As previously reported Adjustment As restated
Year ended 31 March 2024 £ £ £
Called-up share capital (10,000) (200) (10,200)
Trade creditors 0 (33,113) (33,113)
Taxation and social security (65,679) 3,957 (61,722)
Obligations under finance leases and hire purchase contracts (47,508) 4,518 (42,990)
Other creditors (13,880) (20,431) (34,311)
Other debtors 9,513 473 9,986
Plant and machinery etc - Cost 87,156 (1,986) 85,170
Plant and machinery etc - Depreciation (33,693) 6,970 (26,723)

The cumulative effect of the adjustments are recognised as a reduction in the Profit and loss account of £39,813.

3. Employees

2025 2024
Number Number
Monthly average number of persons employed by the company during the year, including directors 7 14

4. Tangible assets

Plant and machinery etc. Total
£ £
Cost
At 01 April 2024 85,170 85,170
Additions 2,348 2,348
At 31 March 2025 87,518 87,518
Accumulated depreciation
At 01 April 2024 26,723 26,723
Charge for the financial year 16,763 16,763
At 31 March 2025 43,486 43,486
Net book value
At 31 March 2025 44,032 44,032
At 31 March 2024 58,447 58,447

The year to 31 March 2024 is restated from the previously reported results. The monetary effect of the prior year restatement is disclosed in note 2 of the financial statements.

5. Debtors

2025 2024
£ £
Trade debtors 33,217 13,581
Corporation tax 2,138 0
Other debtors 17,404 9,986
52,759 23,567

The year to 31 March 2024 is restated from the previously reported results. The monetary effect of the prior year restatement is disclosed in note 2 of the financial statements.

6. Creditors: amounts falling due within one year

2025 2024
£ £
Trade creditors 11,826 33,113
Corporation tax 13,485 11,523
Other taxation and social security 20,633 50,199
Obligations under finance leases and hire purchase contracts 37,449 42,990
Other creditors 54,634 34,311
138,027 172,136

The year to 31 March 2024 is restated from the previously reported results. The monetary effect of the prior year restatement is disclosed in note 2 of the financial statements.

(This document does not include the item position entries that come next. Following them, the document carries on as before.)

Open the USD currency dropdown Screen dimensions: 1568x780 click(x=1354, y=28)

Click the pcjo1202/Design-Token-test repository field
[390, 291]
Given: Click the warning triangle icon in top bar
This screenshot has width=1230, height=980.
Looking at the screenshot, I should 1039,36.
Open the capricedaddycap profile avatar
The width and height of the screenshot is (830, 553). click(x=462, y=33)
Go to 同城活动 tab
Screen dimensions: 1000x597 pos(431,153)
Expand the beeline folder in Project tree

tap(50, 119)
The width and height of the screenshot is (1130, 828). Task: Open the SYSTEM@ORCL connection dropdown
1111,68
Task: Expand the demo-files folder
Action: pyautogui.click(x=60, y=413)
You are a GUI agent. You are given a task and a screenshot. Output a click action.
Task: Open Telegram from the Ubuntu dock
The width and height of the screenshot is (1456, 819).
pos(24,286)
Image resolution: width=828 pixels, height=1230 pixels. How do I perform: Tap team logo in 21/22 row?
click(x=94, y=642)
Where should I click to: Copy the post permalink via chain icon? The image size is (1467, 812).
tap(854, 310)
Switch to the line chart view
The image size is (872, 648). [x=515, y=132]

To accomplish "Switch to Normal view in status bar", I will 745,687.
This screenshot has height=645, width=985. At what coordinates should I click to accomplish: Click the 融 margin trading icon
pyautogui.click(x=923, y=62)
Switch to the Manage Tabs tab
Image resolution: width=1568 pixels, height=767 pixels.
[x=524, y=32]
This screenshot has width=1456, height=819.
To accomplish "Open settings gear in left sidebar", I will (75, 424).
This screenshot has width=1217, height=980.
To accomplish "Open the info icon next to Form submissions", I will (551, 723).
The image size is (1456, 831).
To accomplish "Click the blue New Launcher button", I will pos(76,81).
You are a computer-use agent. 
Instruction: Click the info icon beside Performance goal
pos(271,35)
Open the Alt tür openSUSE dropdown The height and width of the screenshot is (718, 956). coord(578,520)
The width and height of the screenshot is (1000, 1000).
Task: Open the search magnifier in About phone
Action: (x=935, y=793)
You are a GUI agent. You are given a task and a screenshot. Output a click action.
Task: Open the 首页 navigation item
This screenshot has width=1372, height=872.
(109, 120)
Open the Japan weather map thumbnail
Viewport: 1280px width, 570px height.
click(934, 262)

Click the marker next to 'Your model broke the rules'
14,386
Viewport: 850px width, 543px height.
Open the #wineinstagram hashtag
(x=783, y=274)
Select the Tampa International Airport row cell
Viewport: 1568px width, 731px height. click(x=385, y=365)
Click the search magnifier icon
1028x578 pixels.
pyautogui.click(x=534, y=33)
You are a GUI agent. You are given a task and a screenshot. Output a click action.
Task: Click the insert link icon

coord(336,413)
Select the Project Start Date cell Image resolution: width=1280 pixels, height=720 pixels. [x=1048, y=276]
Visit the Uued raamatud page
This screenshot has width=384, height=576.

7. Called-up share capital

2025 2024
£ £
Allotted, called-up and fully-paid
10,000 A Ordinary shares of £ 1.00 each 10,000 10,000
100 B Ordinary shares of £ 1.00 each 100 100
100 C Ordinary shares of £ 1.00 each 100 100
10,200 10,200

All shares rank pari passu.

The year to 31 March 2024 is restated from the previously reported results. The monetary effect of the prior year restatement is disclosed in note 2 of the financial statements.

8. Related party transactions

Other related party transactions

2025 2024
£ £
Sales 109,767 59,019
Purchases 77,917 15,727
Amounts due from other related parties 384 0
Amounts due to other related parties 5,138 0

The year to 31 March 2024 is restated from the previously reported results. The monetary effect of the prior year restatement is disclosed in note 2 of the financial statements.